━━━ AVAILABLE RECORDS ━━━

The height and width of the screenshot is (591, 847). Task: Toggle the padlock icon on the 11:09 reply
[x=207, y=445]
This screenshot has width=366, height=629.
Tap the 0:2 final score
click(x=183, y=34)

━━━
━━━ AVAILABLE RECORDS ━━━

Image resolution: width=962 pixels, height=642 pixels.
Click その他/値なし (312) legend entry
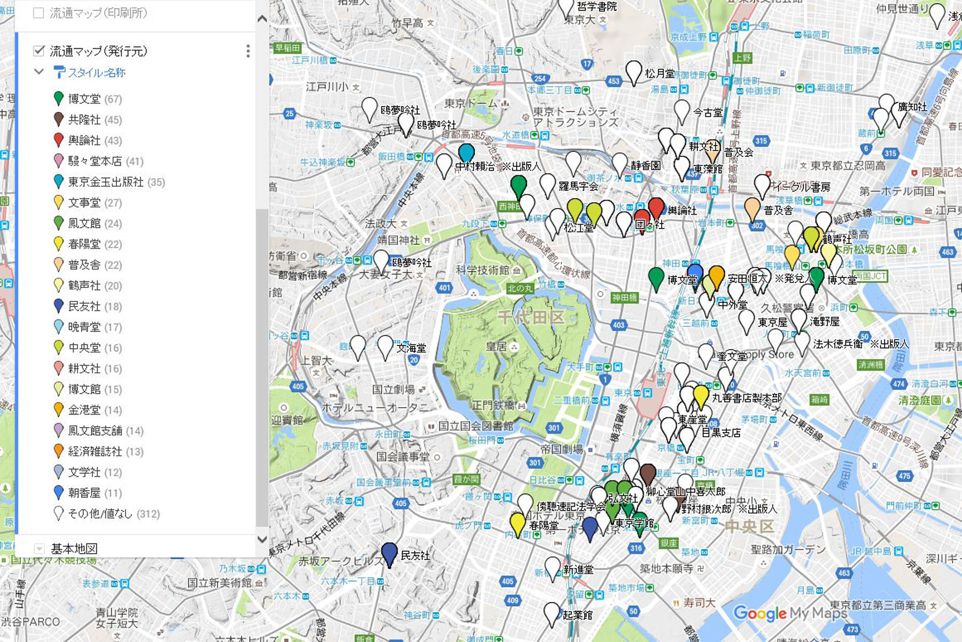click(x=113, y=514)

━━━

Select each line above that contains the string "width". Case counts, so a capitalized form does not match.

**ANSWER TO THE EXERCISE**:
The height and width of the screenshot is (591, 847). Task: Toggle the padlock icon on the 11:09 reply
This screenshot has width=366, height=629.
Image resolution: width=962 pixels, height=642 pixels.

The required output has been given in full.